Starting at the line that contains "This screenshot has", print each line exactly through the end of the listing. Skip any pictures and add nothing.

Start of Block

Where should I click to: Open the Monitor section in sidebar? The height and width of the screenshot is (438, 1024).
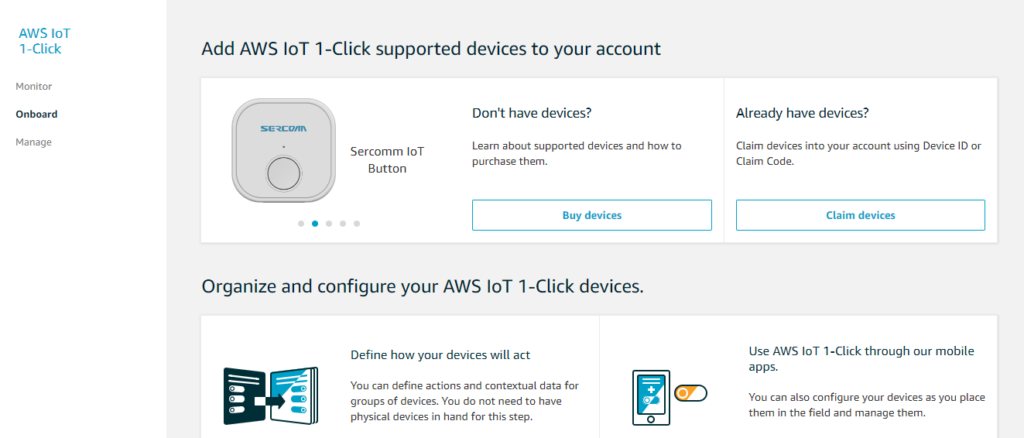pos(34,86)

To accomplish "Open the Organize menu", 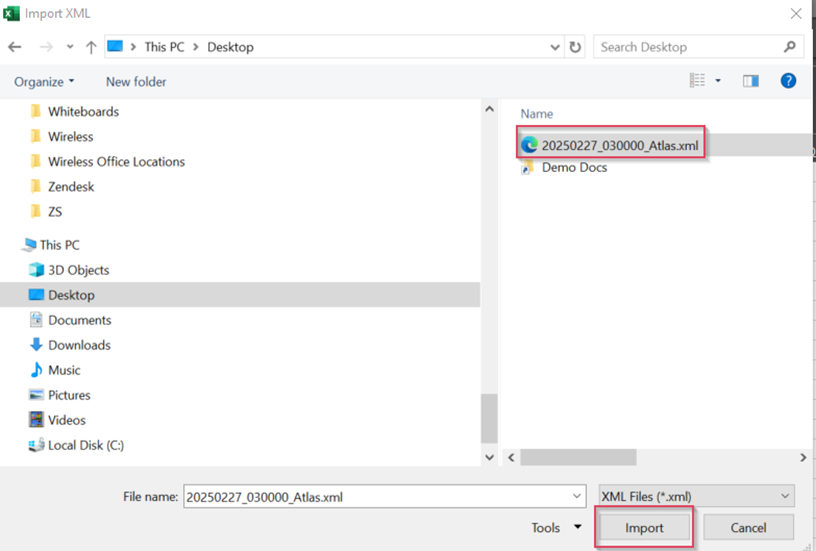I will tap(44, 81).
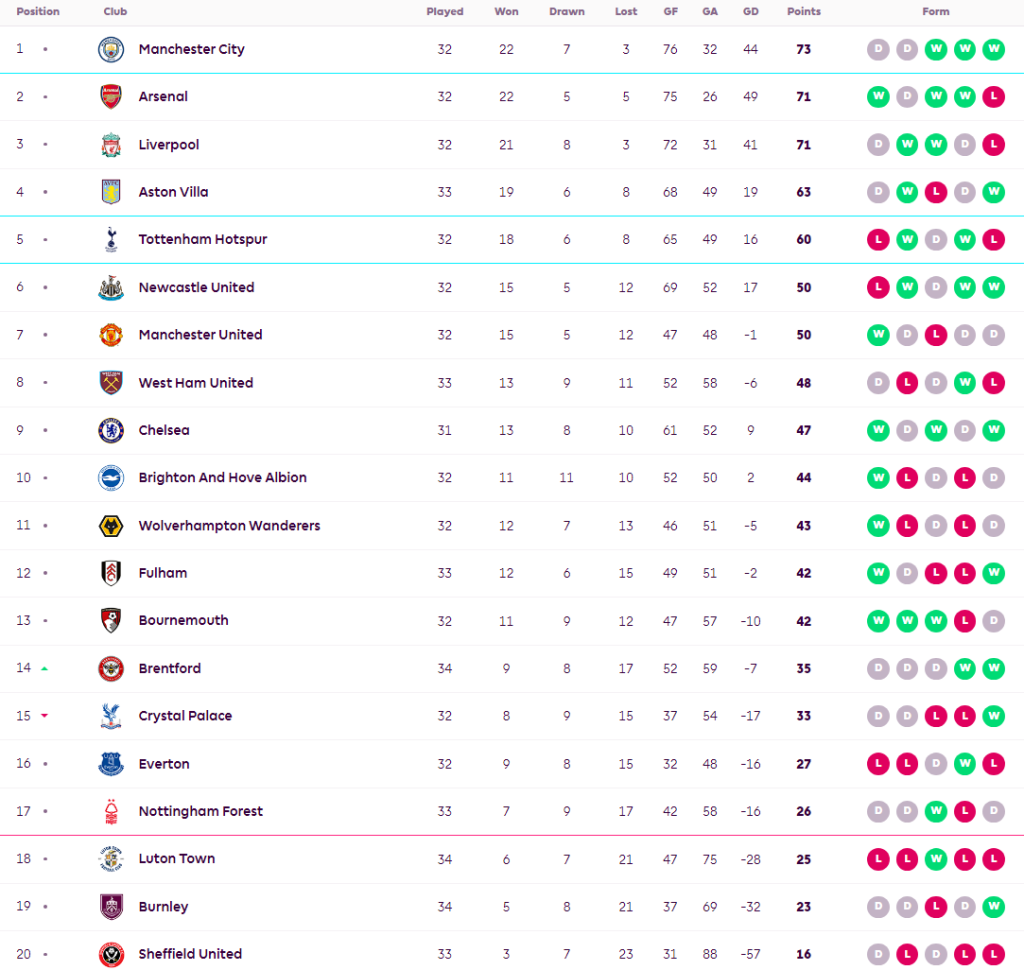1024x970 pixels.
Task: Sort the table by Points column header
Action: (803, 12)
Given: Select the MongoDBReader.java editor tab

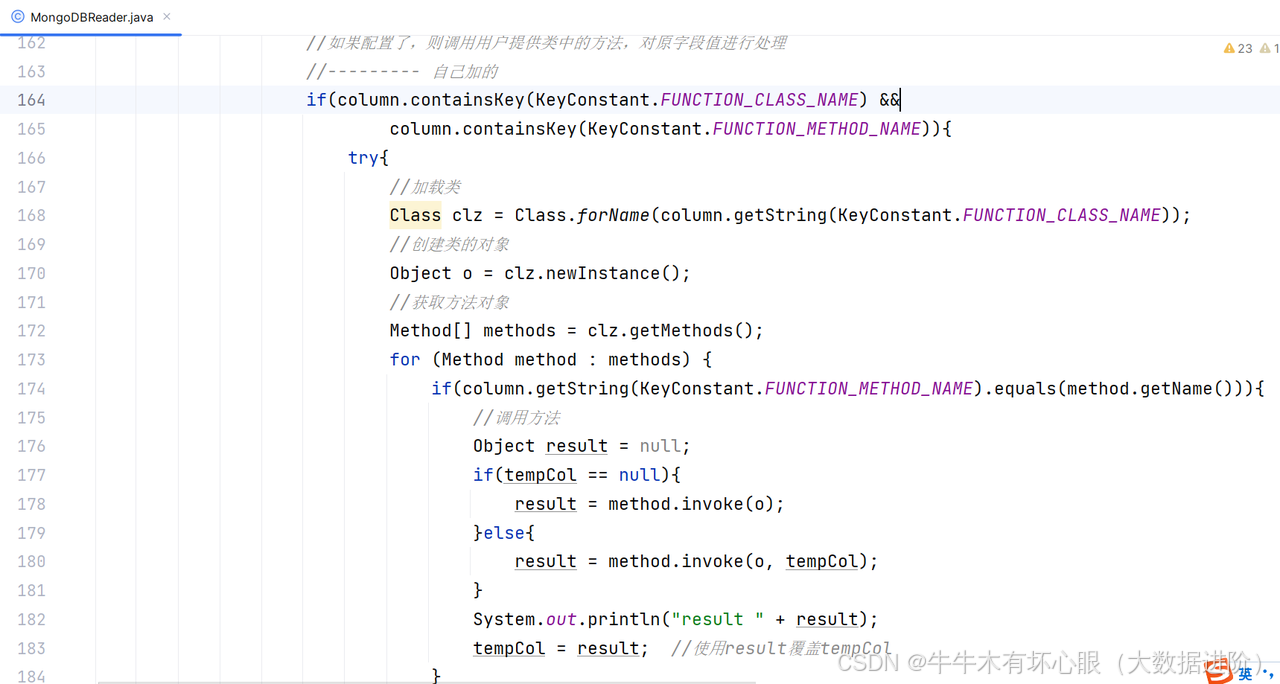Looking at the screenshot, I should pos(91,17).
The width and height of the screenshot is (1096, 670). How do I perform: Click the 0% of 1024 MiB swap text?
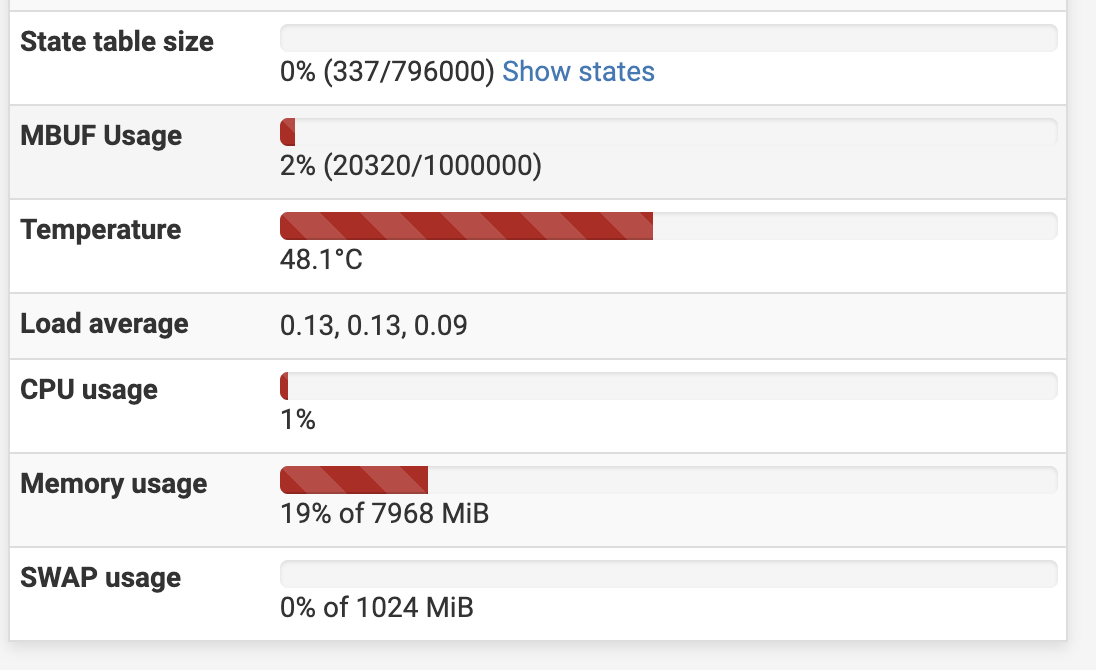pyautogui.click(x=376, y=608)
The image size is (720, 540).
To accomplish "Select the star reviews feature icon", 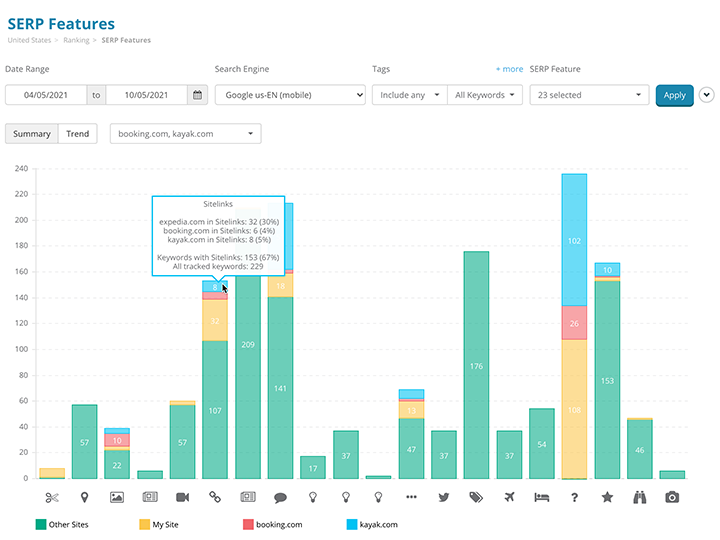I will 607,497.
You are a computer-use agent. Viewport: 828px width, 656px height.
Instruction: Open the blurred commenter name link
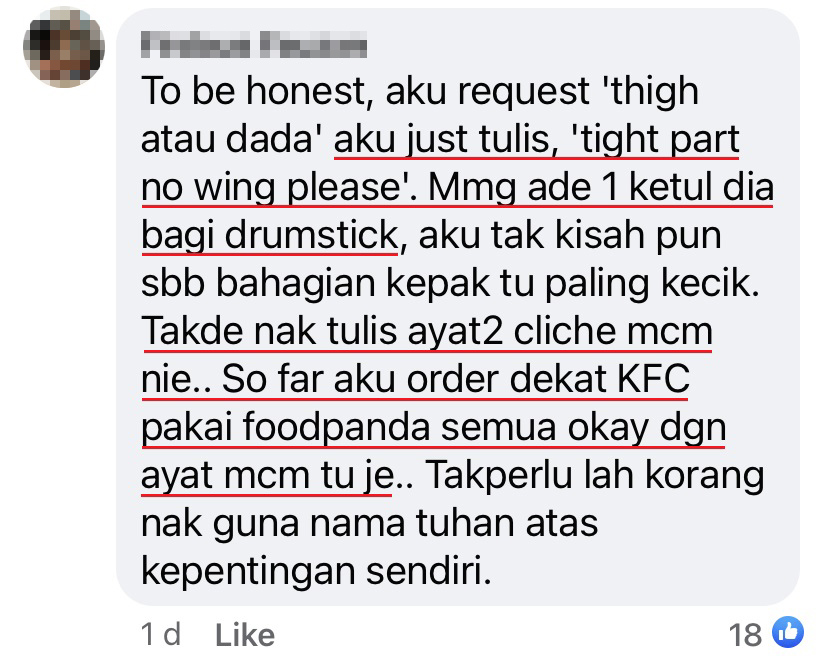coord(254,44)
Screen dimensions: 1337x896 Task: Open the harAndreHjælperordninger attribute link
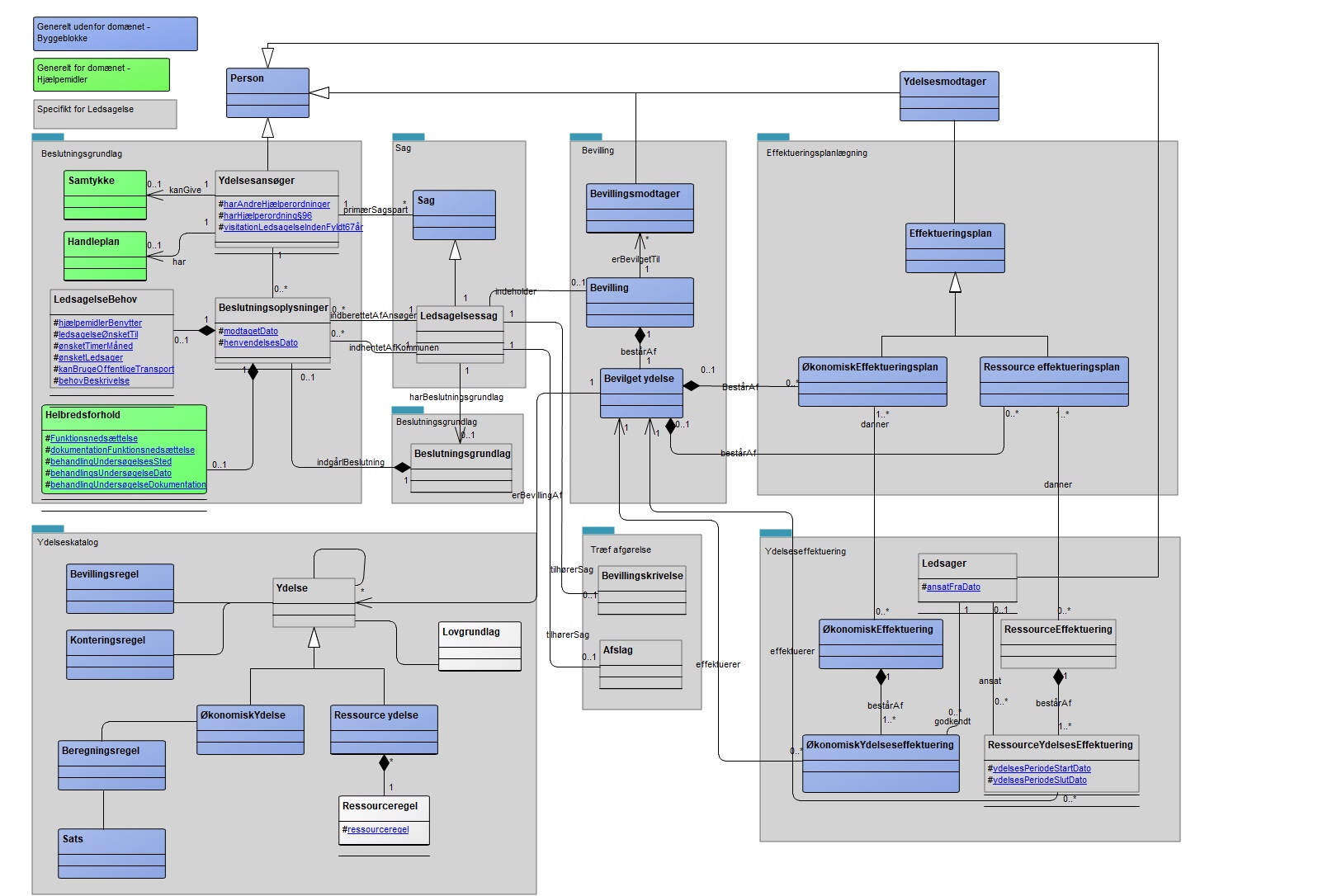click(x=276, y=205)
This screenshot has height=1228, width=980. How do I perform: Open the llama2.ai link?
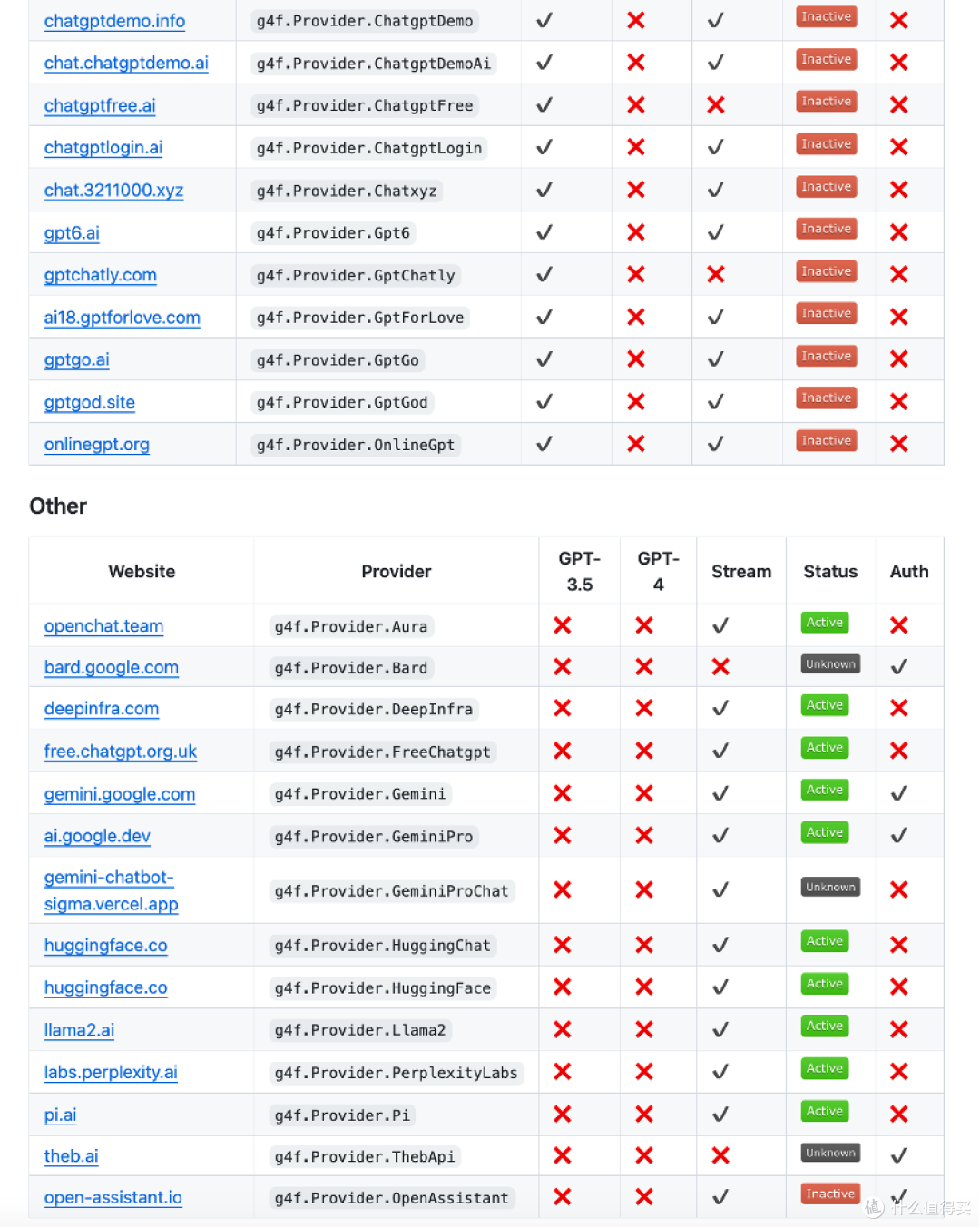coord(79,1030)
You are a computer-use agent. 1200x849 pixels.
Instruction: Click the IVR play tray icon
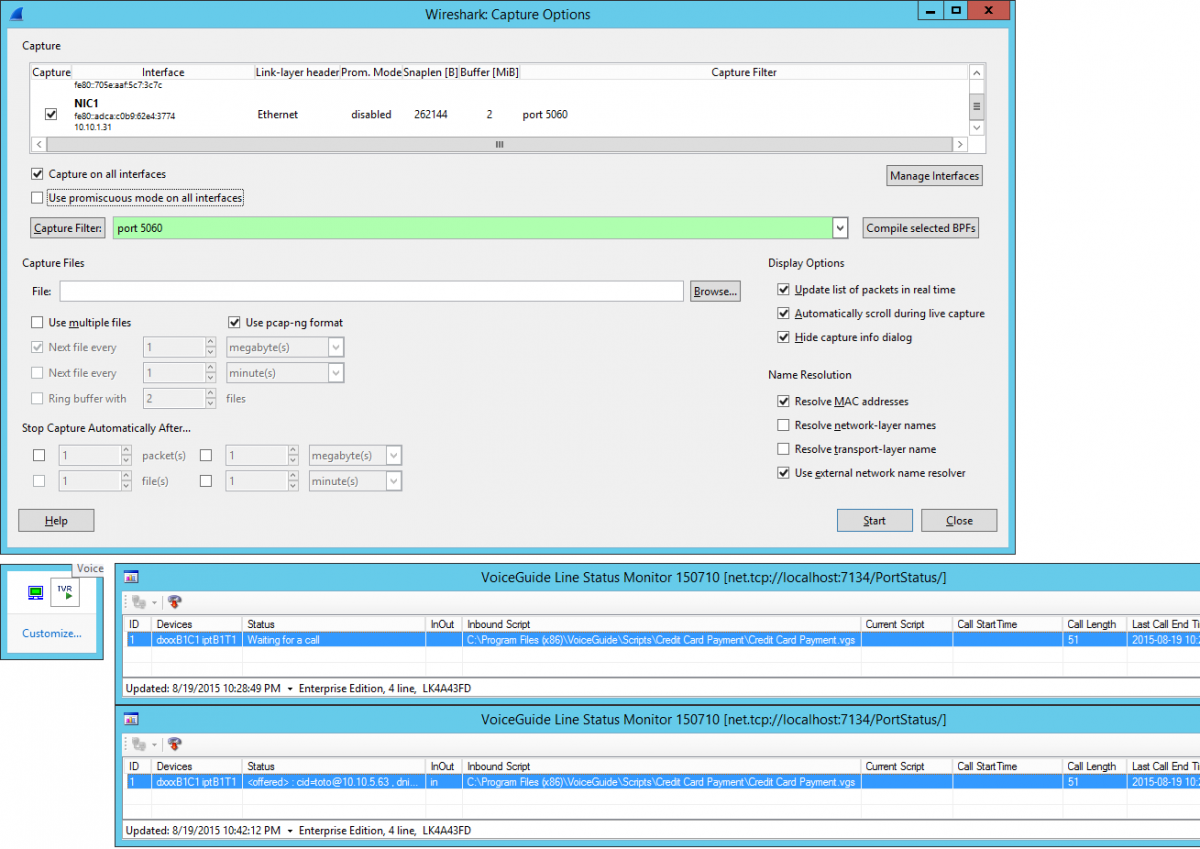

End of Block

■ Reply
This screenshot has height=1228, width=980. How do I perform: Open the llama2.ai link?
coord(79,1030)
You are a computer-use agent. 1200x849 pixels.
Instruction: Click the IVR play tray icon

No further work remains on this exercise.